Australien 2024, Reisetagebuch: 1. – 24 Juli, Canning Stock Route (CSR)

Wir haben die berühmt/berüchtigte Canning Stock Route (CSR) unter die Räder genommen. Abwechslungsreich und vielfältig haben wir sie erlebt: Wir sind an vielen Salzseen vorbeigekommen, haben stundenlang Dünen überquert, wurden von alten Gebirgszügen und der Prärie überrascht und hatten das Privileg, die Wüste grün zu erleben. An der blühenden Flora konnten wir uns kaum sattsehen und der unglaublich weite Sternenhimmel sowie die nur von Vögeln und bellenden Dingos unterbrochene Stille haben uns immer wieder von neuem verzaubert.

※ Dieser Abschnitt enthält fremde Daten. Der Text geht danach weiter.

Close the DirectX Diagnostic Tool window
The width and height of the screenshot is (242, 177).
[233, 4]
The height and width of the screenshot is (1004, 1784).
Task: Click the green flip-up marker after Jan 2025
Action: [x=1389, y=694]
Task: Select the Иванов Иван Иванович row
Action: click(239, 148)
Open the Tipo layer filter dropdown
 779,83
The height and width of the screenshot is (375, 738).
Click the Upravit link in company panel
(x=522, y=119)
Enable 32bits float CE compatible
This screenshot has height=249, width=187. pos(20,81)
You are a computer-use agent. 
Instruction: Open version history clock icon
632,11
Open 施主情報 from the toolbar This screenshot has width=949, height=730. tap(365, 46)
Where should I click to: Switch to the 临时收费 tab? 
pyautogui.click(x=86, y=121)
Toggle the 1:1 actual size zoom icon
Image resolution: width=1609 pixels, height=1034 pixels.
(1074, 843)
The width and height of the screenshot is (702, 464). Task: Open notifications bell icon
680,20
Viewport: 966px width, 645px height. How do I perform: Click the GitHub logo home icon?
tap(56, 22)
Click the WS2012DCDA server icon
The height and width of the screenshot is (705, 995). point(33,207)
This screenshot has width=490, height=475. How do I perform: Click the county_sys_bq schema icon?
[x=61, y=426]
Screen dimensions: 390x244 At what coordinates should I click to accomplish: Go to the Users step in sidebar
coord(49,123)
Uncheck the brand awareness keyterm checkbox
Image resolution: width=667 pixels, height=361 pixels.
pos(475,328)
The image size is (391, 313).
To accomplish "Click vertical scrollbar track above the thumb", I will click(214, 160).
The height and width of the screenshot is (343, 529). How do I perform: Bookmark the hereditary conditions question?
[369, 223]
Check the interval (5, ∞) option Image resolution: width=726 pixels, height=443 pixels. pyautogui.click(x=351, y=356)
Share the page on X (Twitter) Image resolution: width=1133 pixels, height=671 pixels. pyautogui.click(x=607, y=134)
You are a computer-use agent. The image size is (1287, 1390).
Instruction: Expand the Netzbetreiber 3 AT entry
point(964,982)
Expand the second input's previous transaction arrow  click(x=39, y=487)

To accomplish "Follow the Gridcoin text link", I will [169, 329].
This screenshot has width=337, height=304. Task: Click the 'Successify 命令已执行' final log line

Tiere haben wir wenig gesehen. Zu üppig die Vegetation und zu reichlich die natürlichen Wasserquellen. Vom Leben in der Wüste zeugten jedoch die vielen Spuren im Sand: Kamele, Kängurus, Dingos, Echsen, Schlangen, Käfer, Vögel … Die Isoliertheit in dieser nach aussen manchmal lieblichen, in der Realität jedoch sehr harschen und lebensfeindlichen Natur, haben wir während den letzten drei Wochen verinnerlicht. Wir sind jetzt noch überzeugter, dass die Tagalong-Tour für uns der richtige Entscheid war. Die CSR verlangt Fahrer und Material alles ab. Die Wellblechpiste vergibt keine Mängel. Der Materialverschleiss ist riesig. Kaum ein Fahrzeug blieb von einem Schaden verschont. Um die Schäden am 4x4 zu minimieren, ist dreidimensionales Denken eine wichtige Voraussetzung. Die geringste Unaufmerksamkeit des Fahrers kann für das Fahrzeug fatal sein. Was haben wir von den Menschen in diesen drei Wochen gelernt? Die Aussies verlieren auch in schwierigen Situationen ihren Humor nicht. In einer Notsituation stehen alle zusammen und unterstützen sich.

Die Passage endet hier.